A reunião aconteceu na última sexta-feira (23), no Juizado da Infância e Juventude de Cuiabá. Estiveram presentes a juíza titular da 1ª Vara Especializada da Infância e Juventude, Gleide Bispo Santos, além das equipes de comunicação do Tribunal de Justiça de Mato Grosso, do Ministério Público e da Prefeitura. A primeira-dama e vereadora Samantha Iris também participou do encontro.
Estratégias de Comunicação e Conscientização
O principal objetivo do encontro foi estruturar a divulgação da Lei nº 7.289, que estabelece o Serviço de Acolhimento em Família Acolhedora em Cuiabá, sancionada em 4 de julho de 2025 pelo prefeito Abílio Brunini. Além disso, a reunião visou mobilizar a sociedade em torno dessa modalidade complementar de acolhimento. “A ideia é explicar para a população o que é o serviço, como funciona e quais são os detalhes. Unir esforços e recursos, inclusive financeiros, é essencial para uma campanha ampla, capaz de conscientizar os moradores de Cuiabá e atrair o maior número possível de famílias interessadas”, declarou a juíza Gleide Bispo Santos.
A primeira-dama e vereadora Samantha Iris destacou a importância da parceria desde a formulação da lei. “Essa colaboração começou na construção da Lei da Família Acolhedora e é fundamental para que o programa inicie de forma qualificada e correta. É um momento de conscientização, de explicar à população o que é a Família Acolhedora e como funciona, para que possamos ter famílias preparadas e garantir um acolhimento mais humanizado para crianças e adolescentes”, ressaltou.

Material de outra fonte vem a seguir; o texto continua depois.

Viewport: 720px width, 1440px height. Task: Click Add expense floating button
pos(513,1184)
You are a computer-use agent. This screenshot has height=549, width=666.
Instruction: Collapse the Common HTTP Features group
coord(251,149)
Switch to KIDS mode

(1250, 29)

Próximos Passos para o Programa
Durante esta fase de preparação para a divulgação, um novo encontro já está agendado para a terça-feira, dia 27, às 14h, na Secretaria Municipal de Assistência Social, situada na Estrada do Moinho, próximo à UFMT.
A iniciativa foi desenvolvida em diálogo com membros da Comissão Estadual Judiciária de Adoção (CEJA), ligada à Corregedoria Geral da Justiça de Mato Grosso, além do Ministério Público e do Executivo Municipal. A Lei da Família Acolhedora em Cuiabá visa o acolhimento temporário de crianças e adolescentes de zero a dezoito anos que estejam fora do convívio familiar por medidas protetivas, substituindo o acolhimento institucional por um ambiente familiar, com a supervisão do Judiciário e da rede de proteção.
Atualmente, há 154 crianças e adolescentes em situação de acolhimento em Cuiabá. Segundo a juíza Gleide Bispo Santos, esse modelo é uma resposta à demanda crescente e apresenta um custo menor para o município, já que substitui estruturas coletivas por acolhimento em lares familiares.
Antes da implementação da lei na capital, quatro comarcas de Mato Grosso já contavam com o Programa Família Acolhedora em funcionamento: Sinop, Tangará da Serra, Alta Floresta e Santo Antônio do Leverger. No Estado, 32 famílias estão cadastradas no Sistema Nacional de Adoção e Acolhimento, com 18 crianças acolhidas por 13 famílias.
A expectativa, com a articulação liderada pelo Judiciário, é de que o serviço comece a operar nos próximos meses, fortalecendo de maneira estruturada a política de acolhimento familiar em Cuiabá e em todo o Estado.